**Stored entries**:
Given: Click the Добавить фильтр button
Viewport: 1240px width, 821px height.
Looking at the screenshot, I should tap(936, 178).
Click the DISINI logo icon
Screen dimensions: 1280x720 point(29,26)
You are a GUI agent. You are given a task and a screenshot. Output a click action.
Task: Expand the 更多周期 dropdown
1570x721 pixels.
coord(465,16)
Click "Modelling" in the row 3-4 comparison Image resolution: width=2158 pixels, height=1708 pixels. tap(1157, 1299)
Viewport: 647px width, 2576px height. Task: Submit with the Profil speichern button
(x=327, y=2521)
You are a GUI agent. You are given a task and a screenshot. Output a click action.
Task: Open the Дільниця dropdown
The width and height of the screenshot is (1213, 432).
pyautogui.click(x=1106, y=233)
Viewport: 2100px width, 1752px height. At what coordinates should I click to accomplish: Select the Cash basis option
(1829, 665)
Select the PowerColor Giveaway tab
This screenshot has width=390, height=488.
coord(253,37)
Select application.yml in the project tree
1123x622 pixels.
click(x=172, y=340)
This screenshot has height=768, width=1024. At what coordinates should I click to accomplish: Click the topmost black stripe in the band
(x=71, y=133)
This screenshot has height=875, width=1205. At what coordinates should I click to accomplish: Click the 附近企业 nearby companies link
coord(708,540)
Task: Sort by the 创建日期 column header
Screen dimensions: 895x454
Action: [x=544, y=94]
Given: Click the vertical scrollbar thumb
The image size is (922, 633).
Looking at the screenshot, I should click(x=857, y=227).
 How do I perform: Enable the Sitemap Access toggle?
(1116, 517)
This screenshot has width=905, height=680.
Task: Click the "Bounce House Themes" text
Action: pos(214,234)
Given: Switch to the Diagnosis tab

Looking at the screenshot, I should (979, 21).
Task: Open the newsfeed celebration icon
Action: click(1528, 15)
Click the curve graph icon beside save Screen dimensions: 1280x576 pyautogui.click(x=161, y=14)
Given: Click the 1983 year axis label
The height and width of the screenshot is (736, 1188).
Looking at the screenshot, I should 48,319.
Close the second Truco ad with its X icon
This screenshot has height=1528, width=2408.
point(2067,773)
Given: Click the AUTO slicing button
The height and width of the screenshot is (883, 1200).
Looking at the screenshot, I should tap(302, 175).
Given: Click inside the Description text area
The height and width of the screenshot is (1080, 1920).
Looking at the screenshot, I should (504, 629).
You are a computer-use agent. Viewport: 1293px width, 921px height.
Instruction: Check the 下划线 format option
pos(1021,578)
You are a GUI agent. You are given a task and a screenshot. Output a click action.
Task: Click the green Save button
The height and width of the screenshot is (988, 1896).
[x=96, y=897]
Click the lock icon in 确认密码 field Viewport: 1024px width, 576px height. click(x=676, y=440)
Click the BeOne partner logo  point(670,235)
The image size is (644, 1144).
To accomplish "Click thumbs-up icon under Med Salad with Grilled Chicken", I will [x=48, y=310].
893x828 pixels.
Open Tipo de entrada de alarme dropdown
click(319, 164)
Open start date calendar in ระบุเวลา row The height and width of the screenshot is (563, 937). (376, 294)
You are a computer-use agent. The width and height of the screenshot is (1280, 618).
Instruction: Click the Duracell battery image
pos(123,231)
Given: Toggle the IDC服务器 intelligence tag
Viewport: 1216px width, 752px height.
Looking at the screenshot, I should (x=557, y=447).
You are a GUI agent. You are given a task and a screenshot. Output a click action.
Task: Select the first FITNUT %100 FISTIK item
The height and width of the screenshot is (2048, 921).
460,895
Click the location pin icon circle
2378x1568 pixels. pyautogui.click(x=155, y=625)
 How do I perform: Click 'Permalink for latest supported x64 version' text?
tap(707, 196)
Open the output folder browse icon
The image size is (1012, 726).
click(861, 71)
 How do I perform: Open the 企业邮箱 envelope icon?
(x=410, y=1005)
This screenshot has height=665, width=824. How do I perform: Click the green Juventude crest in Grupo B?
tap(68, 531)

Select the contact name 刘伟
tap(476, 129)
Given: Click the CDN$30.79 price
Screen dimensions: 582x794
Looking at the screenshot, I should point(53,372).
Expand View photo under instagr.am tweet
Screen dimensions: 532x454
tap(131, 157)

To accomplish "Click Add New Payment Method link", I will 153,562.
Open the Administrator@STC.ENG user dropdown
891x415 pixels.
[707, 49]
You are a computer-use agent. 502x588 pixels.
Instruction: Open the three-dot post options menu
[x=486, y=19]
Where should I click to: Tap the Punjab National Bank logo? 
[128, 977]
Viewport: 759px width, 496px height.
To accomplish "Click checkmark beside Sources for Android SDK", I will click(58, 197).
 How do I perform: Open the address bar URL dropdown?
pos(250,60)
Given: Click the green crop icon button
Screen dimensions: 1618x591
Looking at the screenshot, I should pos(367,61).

**Your instructions**: Write out the data starting at the line that contains "You are a computer-use agent. 502x588 pixels." and continuing to the end of the data, keeping every line as it appears.

**Exercise result**:
You are a computer-use agent. 502x588 pixels.
Instruction: Open the three-dot post options menu
[x=486, y=19]
Where should I click to: Tap the Punjab National Bank logo? 
[128, 977]
Viewport: 759px width, 496px height.
To accomplish "Click checkmark beside Sources for Android SDK", I will click(58, 197).
 How do I perform: Open the address bar URL dropdown?
pos(250,60)
Given: Click the green crop icon button
Screen dimensions: 1618x591
Looking at the screenshot, I should pos(367,61).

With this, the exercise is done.